▶ **Description of the task**: The lines to repeat are those below from the one containing "The height and width of the screenshot is (180, 701)." down to the one containing "Click the sunset icon on Sunday 5", both included; reproduce them exactly and nothing else.

▶ **Recorded data**:

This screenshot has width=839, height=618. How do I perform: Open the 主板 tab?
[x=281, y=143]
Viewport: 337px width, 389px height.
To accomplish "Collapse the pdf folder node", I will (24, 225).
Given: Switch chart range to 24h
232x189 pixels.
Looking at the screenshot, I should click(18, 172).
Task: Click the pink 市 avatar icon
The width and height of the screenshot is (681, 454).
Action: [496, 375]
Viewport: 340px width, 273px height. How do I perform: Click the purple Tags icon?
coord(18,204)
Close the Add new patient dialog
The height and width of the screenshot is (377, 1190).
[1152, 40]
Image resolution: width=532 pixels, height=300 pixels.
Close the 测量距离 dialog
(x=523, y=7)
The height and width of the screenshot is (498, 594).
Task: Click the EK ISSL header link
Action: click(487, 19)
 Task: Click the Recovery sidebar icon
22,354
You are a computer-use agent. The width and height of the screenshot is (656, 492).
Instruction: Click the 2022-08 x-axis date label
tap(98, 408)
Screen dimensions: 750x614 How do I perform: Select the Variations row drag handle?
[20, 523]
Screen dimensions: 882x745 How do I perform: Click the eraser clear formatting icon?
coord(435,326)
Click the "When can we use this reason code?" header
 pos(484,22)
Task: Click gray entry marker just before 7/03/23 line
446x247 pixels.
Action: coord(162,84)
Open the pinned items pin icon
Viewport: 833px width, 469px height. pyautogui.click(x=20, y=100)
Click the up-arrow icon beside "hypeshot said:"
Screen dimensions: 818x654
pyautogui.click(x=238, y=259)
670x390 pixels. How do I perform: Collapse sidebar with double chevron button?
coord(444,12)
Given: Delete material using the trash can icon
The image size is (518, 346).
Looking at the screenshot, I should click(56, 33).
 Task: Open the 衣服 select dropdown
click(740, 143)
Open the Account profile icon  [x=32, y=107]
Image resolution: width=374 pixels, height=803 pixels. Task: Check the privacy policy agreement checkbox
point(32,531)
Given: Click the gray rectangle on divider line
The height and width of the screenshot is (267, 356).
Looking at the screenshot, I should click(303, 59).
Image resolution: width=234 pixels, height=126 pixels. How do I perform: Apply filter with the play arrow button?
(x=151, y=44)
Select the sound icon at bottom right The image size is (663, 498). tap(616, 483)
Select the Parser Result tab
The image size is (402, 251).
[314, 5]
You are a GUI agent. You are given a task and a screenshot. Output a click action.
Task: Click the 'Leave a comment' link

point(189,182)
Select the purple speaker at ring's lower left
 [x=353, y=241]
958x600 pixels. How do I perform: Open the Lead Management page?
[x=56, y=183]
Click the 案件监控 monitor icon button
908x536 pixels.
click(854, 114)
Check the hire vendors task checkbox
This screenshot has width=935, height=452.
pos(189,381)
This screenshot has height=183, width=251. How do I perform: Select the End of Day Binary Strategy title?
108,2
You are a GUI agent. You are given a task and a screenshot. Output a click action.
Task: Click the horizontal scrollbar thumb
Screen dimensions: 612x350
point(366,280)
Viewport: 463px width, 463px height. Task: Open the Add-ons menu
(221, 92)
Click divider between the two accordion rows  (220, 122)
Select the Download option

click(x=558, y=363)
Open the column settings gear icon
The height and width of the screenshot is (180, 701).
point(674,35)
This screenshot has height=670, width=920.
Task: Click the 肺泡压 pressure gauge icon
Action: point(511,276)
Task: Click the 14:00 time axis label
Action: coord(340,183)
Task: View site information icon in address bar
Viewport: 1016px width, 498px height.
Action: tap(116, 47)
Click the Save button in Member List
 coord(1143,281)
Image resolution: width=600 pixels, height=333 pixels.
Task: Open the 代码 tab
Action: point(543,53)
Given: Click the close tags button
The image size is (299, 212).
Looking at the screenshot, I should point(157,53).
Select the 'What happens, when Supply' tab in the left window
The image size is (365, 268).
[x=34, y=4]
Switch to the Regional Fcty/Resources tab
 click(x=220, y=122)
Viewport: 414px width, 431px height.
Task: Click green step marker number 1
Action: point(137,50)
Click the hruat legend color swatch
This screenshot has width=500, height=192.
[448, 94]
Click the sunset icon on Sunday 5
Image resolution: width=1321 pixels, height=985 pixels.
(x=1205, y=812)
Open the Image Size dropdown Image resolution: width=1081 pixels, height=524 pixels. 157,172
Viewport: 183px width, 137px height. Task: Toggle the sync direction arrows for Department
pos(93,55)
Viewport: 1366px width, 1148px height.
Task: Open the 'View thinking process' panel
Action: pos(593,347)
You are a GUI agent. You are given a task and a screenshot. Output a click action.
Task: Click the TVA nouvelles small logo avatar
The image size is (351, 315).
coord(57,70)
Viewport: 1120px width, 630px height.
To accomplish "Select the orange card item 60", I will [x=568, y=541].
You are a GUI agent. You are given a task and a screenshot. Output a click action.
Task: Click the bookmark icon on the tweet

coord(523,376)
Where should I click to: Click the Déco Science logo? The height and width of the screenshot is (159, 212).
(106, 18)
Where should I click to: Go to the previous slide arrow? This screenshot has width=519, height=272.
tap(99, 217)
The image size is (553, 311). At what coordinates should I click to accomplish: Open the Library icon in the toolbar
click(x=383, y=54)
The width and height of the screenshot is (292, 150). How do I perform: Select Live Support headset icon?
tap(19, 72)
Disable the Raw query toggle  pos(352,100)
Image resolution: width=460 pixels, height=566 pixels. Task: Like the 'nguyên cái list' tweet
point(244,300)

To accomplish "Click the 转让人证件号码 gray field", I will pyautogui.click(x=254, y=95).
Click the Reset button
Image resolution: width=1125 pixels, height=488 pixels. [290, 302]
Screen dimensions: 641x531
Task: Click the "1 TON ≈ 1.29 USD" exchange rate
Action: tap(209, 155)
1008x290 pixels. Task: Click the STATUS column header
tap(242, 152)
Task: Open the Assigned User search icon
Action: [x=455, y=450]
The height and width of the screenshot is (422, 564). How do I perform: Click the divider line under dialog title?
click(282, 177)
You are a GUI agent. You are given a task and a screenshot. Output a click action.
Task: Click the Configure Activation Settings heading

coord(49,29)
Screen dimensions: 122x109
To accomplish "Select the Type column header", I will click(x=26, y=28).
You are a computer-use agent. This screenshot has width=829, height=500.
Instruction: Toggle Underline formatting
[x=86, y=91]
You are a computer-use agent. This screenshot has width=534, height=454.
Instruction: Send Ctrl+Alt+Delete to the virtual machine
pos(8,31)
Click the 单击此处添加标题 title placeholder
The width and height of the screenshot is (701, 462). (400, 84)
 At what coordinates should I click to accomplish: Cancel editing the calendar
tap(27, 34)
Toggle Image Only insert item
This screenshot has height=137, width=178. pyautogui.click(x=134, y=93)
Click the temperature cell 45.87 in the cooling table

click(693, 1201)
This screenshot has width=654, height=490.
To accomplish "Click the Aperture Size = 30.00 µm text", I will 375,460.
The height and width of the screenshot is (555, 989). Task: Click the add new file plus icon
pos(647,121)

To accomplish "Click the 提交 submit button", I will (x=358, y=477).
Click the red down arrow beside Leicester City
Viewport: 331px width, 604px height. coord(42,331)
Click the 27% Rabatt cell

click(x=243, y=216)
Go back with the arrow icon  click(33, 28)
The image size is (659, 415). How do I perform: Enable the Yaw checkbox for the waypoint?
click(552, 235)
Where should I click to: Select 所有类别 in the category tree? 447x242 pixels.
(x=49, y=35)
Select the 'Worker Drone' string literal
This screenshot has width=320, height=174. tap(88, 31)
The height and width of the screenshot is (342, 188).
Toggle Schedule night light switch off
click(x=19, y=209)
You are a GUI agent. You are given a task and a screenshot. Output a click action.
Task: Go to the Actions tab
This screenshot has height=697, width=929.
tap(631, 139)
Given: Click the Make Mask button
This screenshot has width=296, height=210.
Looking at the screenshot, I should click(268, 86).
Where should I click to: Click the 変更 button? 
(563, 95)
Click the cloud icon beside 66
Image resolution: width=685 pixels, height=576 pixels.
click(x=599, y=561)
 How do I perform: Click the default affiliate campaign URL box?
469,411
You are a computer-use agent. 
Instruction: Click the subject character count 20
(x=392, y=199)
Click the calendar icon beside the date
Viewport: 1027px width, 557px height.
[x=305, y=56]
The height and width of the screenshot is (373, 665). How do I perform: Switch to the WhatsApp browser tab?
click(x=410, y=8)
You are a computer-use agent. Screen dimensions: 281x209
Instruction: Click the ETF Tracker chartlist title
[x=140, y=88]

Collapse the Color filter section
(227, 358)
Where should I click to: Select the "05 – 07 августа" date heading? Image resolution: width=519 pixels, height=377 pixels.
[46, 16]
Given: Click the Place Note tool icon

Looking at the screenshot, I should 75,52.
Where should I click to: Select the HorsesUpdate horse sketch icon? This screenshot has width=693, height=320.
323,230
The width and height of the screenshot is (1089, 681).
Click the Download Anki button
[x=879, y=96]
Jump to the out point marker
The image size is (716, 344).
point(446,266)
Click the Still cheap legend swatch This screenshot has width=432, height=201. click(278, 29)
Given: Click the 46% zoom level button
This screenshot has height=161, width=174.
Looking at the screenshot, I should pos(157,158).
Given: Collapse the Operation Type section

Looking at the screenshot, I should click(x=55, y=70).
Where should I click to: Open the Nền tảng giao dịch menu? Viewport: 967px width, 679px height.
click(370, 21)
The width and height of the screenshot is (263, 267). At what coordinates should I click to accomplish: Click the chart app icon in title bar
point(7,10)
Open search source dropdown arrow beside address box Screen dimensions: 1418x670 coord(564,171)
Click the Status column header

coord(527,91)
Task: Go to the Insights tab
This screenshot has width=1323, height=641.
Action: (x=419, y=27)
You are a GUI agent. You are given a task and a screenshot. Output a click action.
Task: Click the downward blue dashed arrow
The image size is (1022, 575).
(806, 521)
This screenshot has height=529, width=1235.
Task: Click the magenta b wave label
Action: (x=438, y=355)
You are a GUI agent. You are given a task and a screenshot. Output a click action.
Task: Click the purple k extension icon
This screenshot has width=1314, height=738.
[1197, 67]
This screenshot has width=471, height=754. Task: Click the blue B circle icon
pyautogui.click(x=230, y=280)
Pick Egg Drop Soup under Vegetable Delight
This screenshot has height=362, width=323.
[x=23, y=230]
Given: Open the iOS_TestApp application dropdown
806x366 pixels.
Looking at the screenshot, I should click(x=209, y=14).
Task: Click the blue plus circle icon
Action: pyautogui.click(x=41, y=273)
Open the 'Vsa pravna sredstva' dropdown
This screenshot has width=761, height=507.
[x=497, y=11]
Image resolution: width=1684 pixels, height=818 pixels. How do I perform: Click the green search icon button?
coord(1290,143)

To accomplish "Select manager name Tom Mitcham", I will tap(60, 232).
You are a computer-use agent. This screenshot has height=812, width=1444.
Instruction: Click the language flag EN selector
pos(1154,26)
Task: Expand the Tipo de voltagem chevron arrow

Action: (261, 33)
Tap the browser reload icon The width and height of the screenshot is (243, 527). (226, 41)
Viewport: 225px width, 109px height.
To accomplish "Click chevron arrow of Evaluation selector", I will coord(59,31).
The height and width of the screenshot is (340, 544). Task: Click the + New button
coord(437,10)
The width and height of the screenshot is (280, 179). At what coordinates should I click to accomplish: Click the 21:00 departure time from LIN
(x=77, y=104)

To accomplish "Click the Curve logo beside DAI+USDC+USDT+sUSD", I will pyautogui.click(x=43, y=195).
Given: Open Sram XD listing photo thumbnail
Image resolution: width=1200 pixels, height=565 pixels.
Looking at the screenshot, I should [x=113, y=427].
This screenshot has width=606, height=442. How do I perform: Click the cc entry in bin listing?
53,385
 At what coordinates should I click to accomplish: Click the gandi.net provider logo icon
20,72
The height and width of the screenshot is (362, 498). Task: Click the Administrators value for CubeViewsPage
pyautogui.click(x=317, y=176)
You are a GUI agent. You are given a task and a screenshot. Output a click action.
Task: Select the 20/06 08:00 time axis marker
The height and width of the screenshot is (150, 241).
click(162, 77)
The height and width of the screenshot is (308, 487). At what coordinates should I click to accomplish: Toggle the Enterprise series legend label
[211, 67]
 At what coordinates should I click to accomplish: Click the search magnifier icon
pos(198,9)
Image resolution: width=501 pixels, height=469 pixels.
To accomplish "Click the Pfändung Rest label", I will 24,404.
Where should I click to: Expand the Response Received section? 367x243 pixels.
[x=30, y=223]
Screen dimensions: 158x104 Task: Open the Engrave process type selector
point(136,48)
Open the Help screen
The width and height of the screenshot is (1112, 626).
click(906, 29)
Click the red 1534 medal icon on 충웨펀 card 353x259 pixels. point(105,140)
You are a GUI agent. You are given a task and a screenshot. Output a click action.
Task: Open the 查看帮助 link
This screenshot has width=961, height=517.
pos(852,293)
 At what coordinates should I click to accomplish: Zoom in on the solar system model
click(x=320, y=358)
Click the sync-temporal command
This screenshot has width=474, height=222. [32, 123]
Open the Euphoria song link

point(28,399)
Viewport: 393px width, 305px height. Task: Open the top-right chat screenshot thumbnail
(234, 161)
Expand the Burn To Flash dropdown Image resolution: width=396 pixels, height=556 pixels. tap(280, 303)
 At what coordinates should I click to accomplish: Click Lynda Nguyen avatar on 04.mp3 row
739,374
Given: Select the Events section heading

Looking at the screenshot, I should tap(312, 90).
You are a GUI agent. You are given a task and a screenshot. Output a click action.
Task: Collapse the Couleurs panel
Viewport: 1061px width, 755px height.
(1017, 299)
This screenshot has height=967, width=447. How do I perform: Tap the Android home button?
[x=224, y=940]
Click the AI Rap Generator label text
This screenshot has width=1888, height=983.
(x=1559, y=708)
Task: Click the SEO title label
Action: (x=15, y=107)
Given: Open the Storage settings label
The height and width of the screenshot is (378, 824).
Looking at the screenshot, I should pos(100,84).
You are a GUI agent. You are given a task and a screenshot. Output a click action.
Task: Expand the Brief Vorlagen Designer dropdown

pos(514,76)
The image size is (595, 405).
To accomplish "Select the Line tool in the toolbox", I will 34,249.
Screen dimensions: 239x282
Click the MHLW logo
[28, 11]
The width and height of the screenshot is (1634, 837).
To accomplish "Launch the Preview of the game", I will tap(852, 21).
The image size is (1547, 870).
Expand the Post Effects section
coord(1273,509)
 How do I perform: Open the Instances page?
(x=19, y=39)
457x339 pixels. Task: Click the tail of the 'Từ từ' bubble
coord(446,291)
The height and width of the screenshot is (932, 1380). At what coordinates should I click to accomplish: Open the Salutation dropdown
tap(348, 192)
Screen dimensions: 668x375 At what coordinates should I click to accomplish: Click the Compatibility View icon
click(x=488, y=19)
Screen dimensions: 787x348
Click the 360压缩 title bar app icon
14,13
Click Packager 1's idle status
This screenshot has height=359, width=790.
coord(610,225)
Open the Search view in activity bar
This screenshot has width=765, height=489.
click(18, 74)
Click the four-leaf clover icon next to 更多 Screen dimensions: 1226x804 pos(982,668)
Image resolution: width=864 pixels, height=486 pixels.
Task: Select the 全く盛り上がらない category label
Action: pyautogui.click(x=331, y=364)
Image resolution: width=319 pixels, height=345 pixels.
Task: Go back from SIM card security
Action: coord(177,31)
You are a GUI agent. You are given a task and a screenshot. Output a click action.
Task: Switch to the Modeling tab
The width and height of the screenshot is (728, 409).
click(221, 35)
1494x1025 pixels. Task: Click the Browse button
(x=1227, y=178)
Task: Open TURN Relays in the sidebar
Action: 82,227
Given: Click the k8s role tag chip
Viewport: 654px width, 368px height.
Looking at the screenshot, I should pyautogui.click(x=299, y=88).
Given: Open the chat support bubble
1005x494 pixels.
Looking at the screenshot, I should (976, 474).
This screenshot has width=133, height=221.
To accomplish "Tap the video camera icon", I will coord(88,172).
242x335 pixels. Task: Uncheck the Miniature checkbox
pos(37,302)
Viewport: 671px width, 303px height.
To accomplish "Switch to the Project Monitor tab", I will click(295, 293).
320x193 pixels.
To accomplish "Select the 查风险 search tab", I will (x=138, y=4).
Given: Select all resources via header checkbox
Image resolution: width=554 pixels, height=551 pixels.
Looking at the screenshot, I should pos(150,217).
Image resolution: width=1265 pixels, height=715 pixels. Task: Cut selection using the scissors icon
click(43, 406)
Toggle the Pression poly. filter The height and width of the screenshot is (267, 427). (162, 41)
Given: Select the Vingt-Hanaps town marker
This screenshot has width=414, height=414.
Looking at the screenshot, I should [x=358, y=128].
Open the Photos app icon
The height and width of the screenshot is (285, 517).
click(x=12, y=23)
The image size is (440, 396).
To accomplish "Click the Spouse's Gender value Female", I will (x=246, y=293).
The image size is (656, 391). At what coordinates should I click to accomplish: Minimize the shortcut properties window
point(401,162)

▶ **Answer section**:
The height and width of the screenshot is (180, 701).
point(674,35)
This screenshot has height=670, width=920.
Task: Click the 肺泡压 pressure gauge icon
Action: point(511,276)
Task: Click the 14:00 time axis label
Action: coord(340,183)
Task: View site information icon in address bar
Viewport: 1016px width, 498px height.
Action: tap(116, 47)
Click the Save button in Member List
 coord(1143,281)
Image resolution: width=600 pixels, height=333 pixels.
Task: Open the 代码 tab
Action: point(543,53)
Given: Click the close tags button
The image size is (299, 212).
Looking at the screenshot, I should point(157,53).
Select the 'What happens, when Supply' tab in the left window
The image size is (365, 268).
[x=34, y=4]
Switch to the Regional Fcty/Resources tab
 click(x=220, y=122)
Viewport: 414px width, 431px height.
Task: Click green step marker number 1
Action: point(137,50)
Click the hruat legend color swatch
This screenshot has width=500, height=192.
[448, 94]
Click the sunset icon on Sunday 5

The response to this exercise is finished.